Ainda não sabemos qual o resultado desse processo, mas é provável que os Estados Unidos saiam mais fortes, até porque estão bem posicionados para enfrentarem o impacto da guerra comercial - e Trump sabe disso. Porém, mesmo que a economia melhore nos próximos anos e os democratas regressem ao poder em breve, dificilmente voltarão à política internacionalista de outrora, quer pelas referidas razões económicas, quer porque o eleitorado votou em massa contra isso nas últimas eleições para a Presidência e para o Congresso.

Enquanto reduz impostos e aumenta o rendimento disponível das famílias, Trump aplica, ao mesmo tempo, um remédio austeritário para lidar com o gigantesco problema de dívida dos Estados Unidos.”

Para a União Europeia, o atual cenário geopolítico constitui um grande desafio. Pela primeira vez em 80 anos, o aliado americano deixou claro que poderá não vir em defesa da Europa Ocidental em caso de conflito com a Rússia. A Europa tem de se defender a si mesma, o que significa ter de fazer escolhas difíceis.

No entanto, a situação não é tão má como pode parecer à primeira vista. Em primeiro lugar, a União Europeia tem 450 milhões de habitantes e é a terceira maior economia do mundo. Dispõe dos recursos necessários para investir na sua Indústria de Defesa e fazer frente a potenciais adversários. É, antes de mais, uma questão de vontade política, sendo que esta fica facilitada pelo facto de a maior parte dos europeus não estar disposta a abdicar do seu estilo de vida e da sua liberdade. Pela primeira vez em muitas décadas, há apoio popular para o aumento do investimento na Defesa, nomeadamente nos países que realmente contam para este campeonato, como a Alemanha e a França.

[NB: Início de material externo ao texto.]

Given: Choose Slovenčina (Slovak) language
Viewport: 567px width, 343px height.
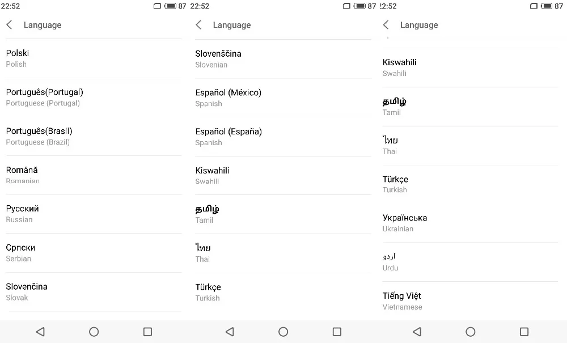Looking at the screenshot, I should (x=94, y=292).
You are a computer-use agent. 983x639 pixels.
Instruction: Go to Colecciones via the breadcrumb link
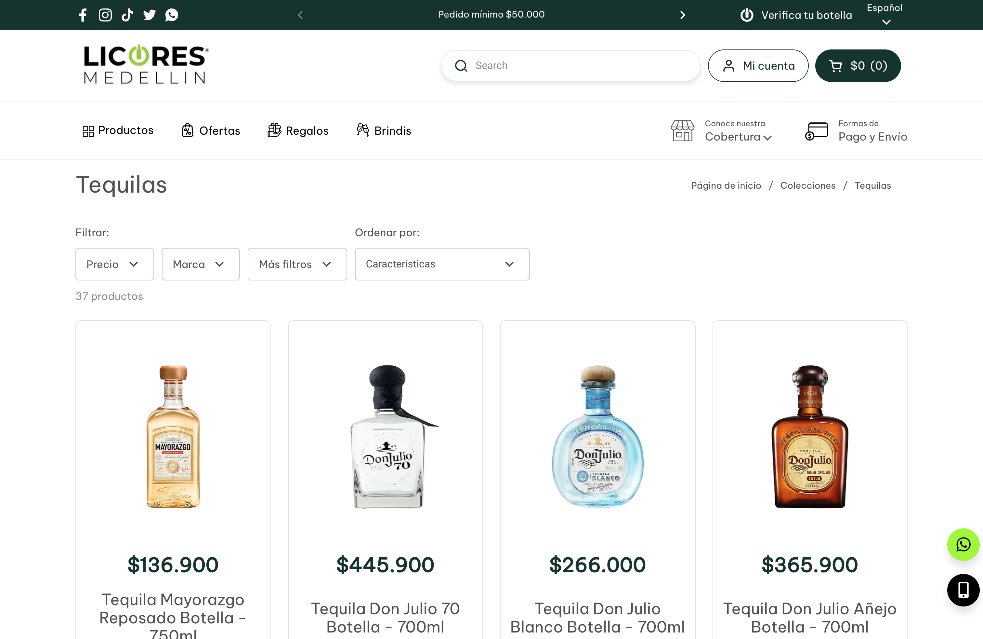[807, 186]
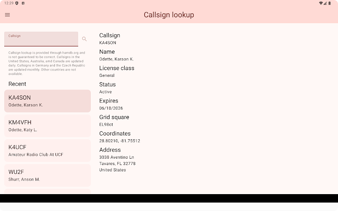Select recent callsign KA4SON
The image size is (338, 211).
[x=47, y=101]
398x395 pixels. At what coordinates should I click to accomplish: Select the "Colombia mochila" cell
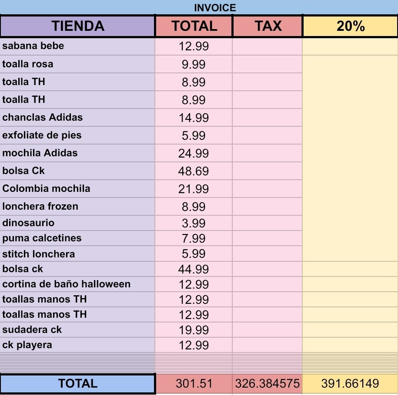click(77, 189)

Em segundo lugar, o futuro não tem de passar obrigatoriamente por um confronto com a Rússia. Mais tarde ou mais cedo terá de haver um acordo de paz duradouro que permita reintegrar a Rússia - que é, recorde-se, o maior país da Europa - no concerto das nações. Para isso, a União Europeia terá, por um lado, de garantir a sua própria Defesa. E, por outro, de ter uma abordagem realista nas relações internacionais, sem abdicar dos seus valores essenciais. Os próximos anos dirão se temos líderes de verdade.